You're selling too much to too few people, industry told
Published: 21 July 2003 12:03 GMT
The software market continued shrinking last year and is unlikely to recover in real terms until 2007, according to a report from research group Ovum.
In its annual Global Software Survey, Ovum said the $152bn (£97bn) software market declined five per cent in 2002, and although the rate of decline is slowing, it will continue falling till at least 2005.
The research indicates "small growth" is likely in 2005, but the author admits that this is misleading because of currency fluctuations: "(The) currency shift flatters 2003 spending because the dollar has fallen 15 per cent against the euro since December 2002, so the 2003 decline is actually one or two per cent worse," said Julian Hewett, chief analyst at Ovum, in a statement.

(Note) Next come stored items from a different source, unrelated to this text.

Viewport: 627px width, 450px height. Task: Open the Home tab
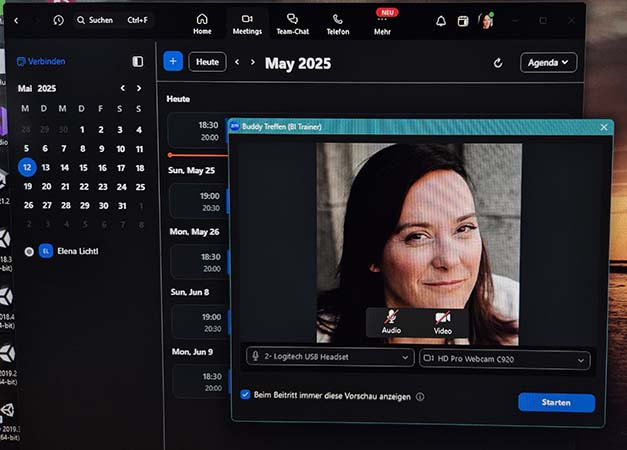pyautogui.click(x=202, y=23)
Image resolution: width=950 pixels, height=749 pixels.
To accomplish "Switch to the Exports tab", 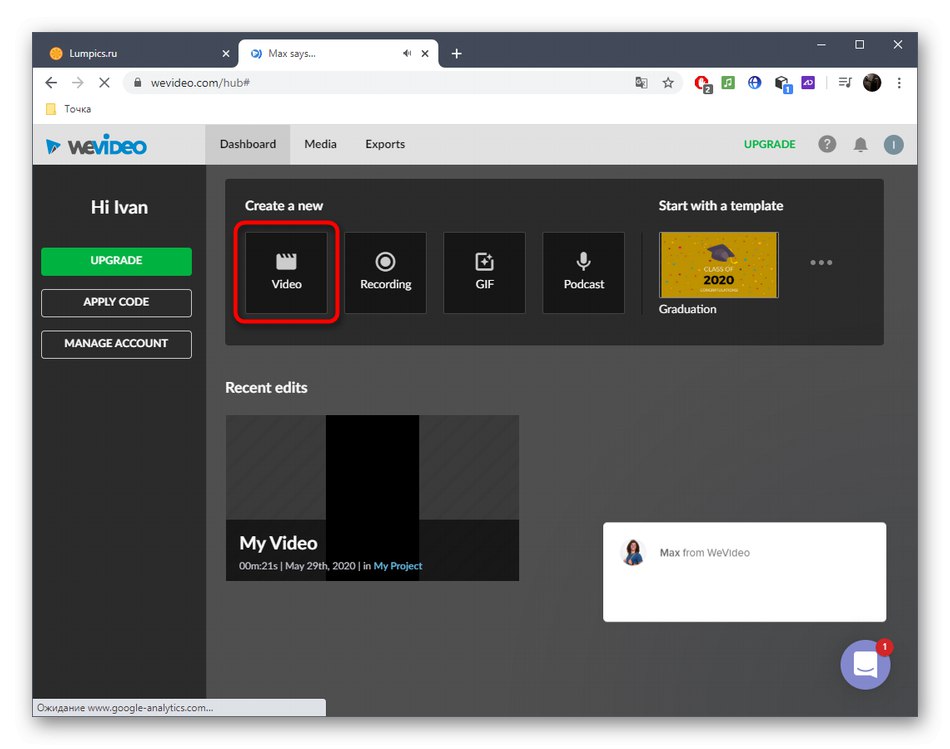I will [x=384, y=144].
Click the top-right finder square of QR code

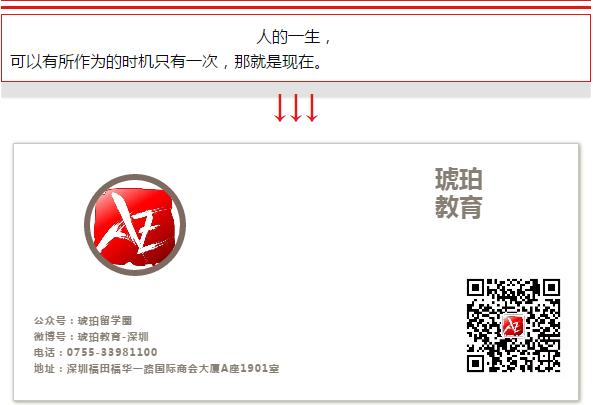coord(551,288)
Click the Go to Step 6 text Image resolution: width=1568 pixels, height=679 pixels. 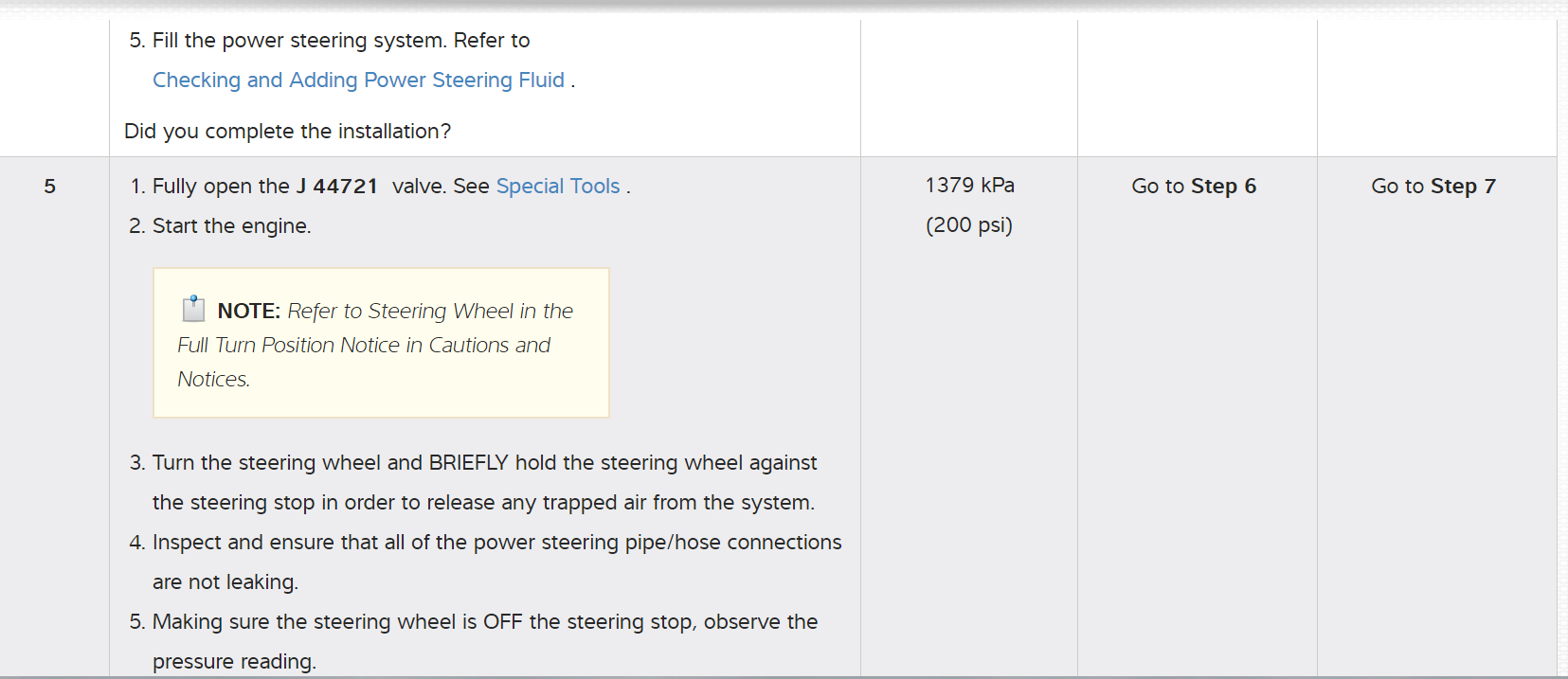(1193, 187)
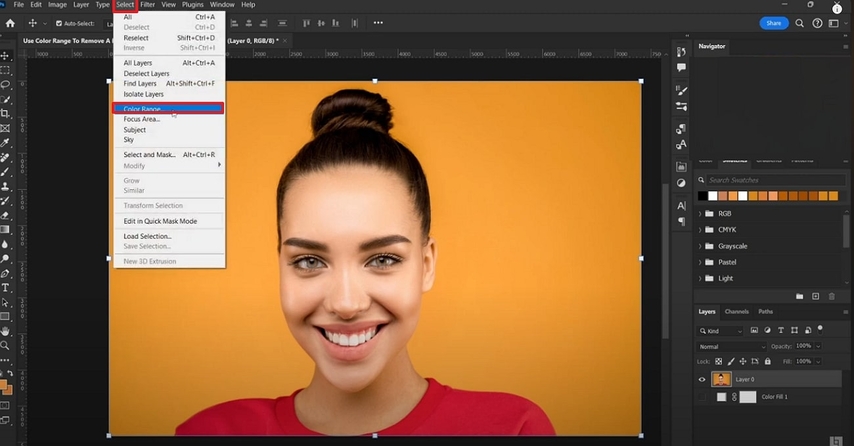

But the news is even more gloomy when inflation is taken into account. "In real terms, it's unlikely that the market will grow again until 2007," he said.
Although the market will not be growing, Ovum expects it to continue changing, with a shift in the structure of enterprise-software delivery. Hewett believes that web services is a "disruptive technology", which may cause enterprises to move away from buying independent software products and instead move to a "services-based architecture", which improves the outlook for outsourcing and ASPs.
Security, business intelligence, portals and content management are bucking the trend. For example, business intelligence company Cognos has seen its revenues increase by 25 per cent this year, the report said. Meanwhile, companies that support mobile workers and wireless products are "beginning to attract serious interest".
Consolidation is common in industries where too many companies are trying to increase their share in a shrinking market, which explains the current Oracle/PeopleSoft/JD Edwards 'love triangle'. Ovum sees this trend continuing, especially with software infrastructure: "EMC's acquisition of Legato has started the ball rolling," said Hewett.
The top five software vendors last year, in terms of revenue were, Microsoft in first place ($25.9bn), followed by IBM ($13.1bn), Oracle ($6.9bn), SAP ($6.8bn) and Hewlett-Packard ($2.6bn).